The plasma samples were analyzed by using liquid chromatography–electrospray ionization–tandem mass spectrometry developed and validated at the University of Utah Center for Human Toxicology.8,27 Plasma samples (100 µL) were aliquoted and underwent pH adjustment to 10.0 with addition of 2 N NaOH. Liquid–liquid extraction was applied by the addition of 2 mL of n-butyl chloride:acetonitrile (4:1, v/v), mixing, and centrifugation (1200 × g). The organic phase was transferred, acidified, and dried down. Extracts were reconstituted in 50 μL 0.1% formic acid in water:acetonitrile (95:5, v/v) and transferred to autosampler vials. An Agilent 1100 series LC system coupled with a Thermo Scientific TSQ Quantum Access Triple-Stage Quadruple mass spectrometer was used for analysis. An ODS–AQ 2.0 × 100 mm, 5-μm column (YMC, Wilmington, NC) was used. The concentration of the sample was determined by the peak area ratio of the analyte to its international standard, with comparison against a calibration curve that was generated from blank plasma fortified with known concentrations of analyte and its internal standard. The assay has a lower limit of quantification of 0.1 ng/mL for each analyte.

Data analysis.

Statistic and pharmacokinetic analyses were performed by using Phoenix WinNonlin 8.1 (Certara, Princeton, NJ). Plasma concentrations–time curves for buprenorphine were evaluated by using noncompartmental analysis. Peak plasma concentration (Cmax) and time at peak concentration (Tmax) were determined based on direct observations. The rate constant of the terminal elimination phase (λz) was calculated by using the slope of the best-fit log–linear regression of the terminal phase using 3 or more time points. The log–linear trapezoidal rule was used to determine the observed area under the curve (AUC0-last), and the area under the curve to infinity (AUC0-inf) was determined by using λz. The time of last measurable concentration (Tlast) was decided at the time of the study design and was the same for each marmoset. The last measurable concentration (Clast) was directly observed at Tlast. The terminal phase half-life (t1/2) was determined by dividing λz by the natural log of 2. The volume of distribution was determined by dividing the dose by AUC0-inf × λz. Clearance was determined by dividing the dose by AUC0-inf. Mean residence time was determined by dividing area under the first moment curve (AUMC0-inf) by AUC0-inf.

Results

Observations.

All of the common marmosets remained healthy throughout the entirety of the study. Adverse effects observed after BUP and BSR administration were temporary and resolved without intervention. All marmosets were released back into the Wisconsin National Primate Research Center marmoset colony after the study's completion.

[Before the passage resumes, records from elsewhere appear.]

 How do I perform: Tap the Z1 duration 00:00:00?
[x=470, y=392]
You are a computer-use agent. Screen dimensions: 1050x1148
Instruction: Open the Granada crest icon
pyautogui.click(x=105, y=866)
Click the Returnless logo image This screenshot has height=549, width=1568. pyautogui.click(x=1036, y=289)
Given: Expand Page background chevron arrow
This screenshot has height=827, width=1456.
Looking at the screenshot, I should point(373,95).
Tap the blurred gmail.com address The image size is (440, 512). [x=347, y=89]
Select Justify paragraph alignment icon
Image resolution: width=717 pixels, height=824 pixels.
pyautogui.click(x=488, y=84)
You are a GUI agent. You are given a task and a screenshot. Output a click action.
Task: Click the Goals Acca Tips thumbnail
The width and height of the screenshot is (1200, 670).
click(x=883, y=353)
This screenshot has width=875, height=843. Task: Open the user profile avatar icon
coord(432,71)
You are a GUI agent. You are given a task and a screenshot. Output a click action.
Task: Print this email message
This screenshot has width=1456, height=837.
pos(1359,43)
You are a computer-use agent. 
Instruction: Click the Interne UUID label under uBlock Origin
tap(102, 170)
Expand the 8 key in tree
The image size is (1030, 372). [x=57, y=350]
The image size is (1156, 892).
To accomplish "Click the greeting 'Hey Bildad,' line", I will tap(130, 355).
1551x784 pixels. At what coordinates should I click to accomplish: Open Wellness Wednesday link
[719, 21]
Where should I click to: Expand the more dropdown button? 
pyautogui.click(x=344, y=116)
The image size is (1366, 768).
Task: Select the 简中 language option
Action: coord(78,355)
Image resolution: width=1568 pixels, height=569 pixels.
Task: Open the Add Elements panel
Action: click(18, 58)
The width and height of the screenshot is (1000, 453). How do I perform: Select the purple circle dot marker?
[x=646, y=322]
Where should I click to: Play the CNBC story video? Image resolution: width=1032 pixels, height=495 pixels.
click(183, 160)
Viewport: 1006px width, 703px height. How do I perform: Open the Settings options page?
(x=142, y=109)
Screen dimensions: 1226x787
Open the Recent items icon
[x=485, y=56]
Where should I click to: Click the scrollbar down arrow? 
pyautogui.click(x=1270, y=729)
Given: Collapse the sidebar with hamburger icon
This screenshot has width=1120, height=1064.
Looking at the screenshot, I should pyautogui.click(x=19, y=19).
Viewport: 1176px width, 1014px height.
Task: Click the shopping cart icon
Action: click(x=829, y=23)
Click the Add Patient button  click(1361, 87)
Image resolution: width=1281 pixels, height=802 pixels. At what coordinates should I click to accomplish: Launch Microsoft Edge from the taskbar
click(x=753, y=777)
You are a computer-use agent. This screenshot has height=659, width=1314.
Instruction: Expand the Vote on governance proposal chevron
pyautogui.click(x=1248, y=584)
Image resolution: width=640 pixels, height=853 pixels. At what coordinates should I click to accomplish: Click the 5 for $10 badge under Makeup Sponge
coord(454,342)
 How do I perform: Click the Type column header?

All 6 marmosets in the BUP group received mild ataxia scores and 2 of the 6 received moderate ataxia scores for a least one time point during the study. All 6 marmosets in the BUP group received moderate sedation scores for 2 or more time points during the study. Marmosets that were in the BUP group had the greatest mean ataxia score (2.17) at the 4th time point (1.0 h) and the greatest mean sedation score (3.00) at the 4th (1.0 h) and 5th (2.0 h) time points (Table 1). No injection site reactions were associated with the BUP group.

Table 1.

Plasma concentration of buprenorphine, ataxia score, and sedation score at each time point following a single injection of BUP (n= 6)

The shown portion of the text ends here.